• _EXERCISE BRIEF_
When you output the records, match them exactly and omit any picture they include.

START DATA RECORDS

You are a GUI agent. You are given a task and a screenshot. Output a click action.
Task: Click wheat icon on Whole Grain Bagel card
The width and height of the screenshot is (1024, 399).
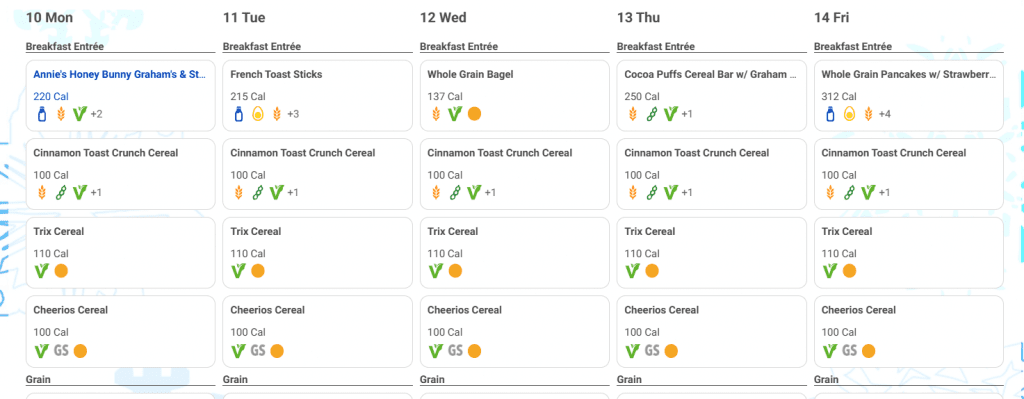click(x=436, y=114)
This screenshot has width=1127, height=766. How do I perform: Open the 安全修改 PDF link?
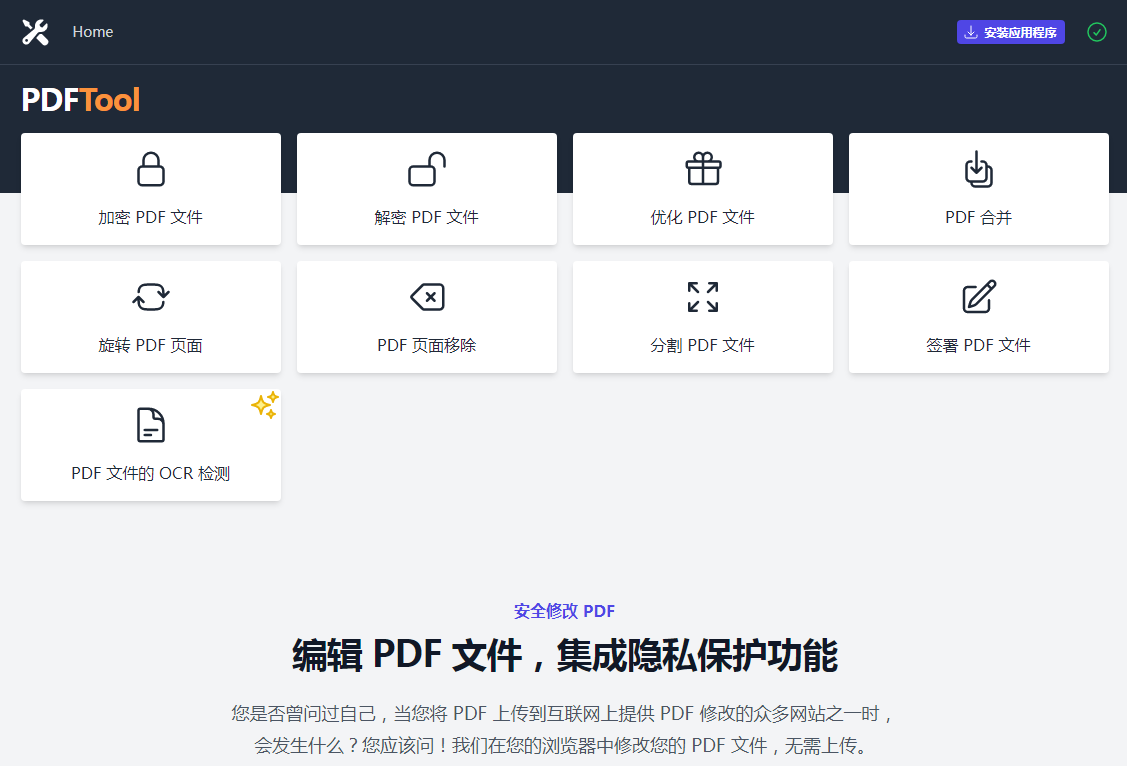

END DATA RECORDS

• _SOLUTION TO THIS TASK_
You are a GUI agent. You are given a task and a screenshot. Output a click action.
Task: Click wheat icon on Whole Grain Bagel card
The width and height of the screenshot is (1024, 399).
click(x=436, y=114)
This screenshot has width=1127, height=766. How do I perform: Open the 安全修改 PDF link?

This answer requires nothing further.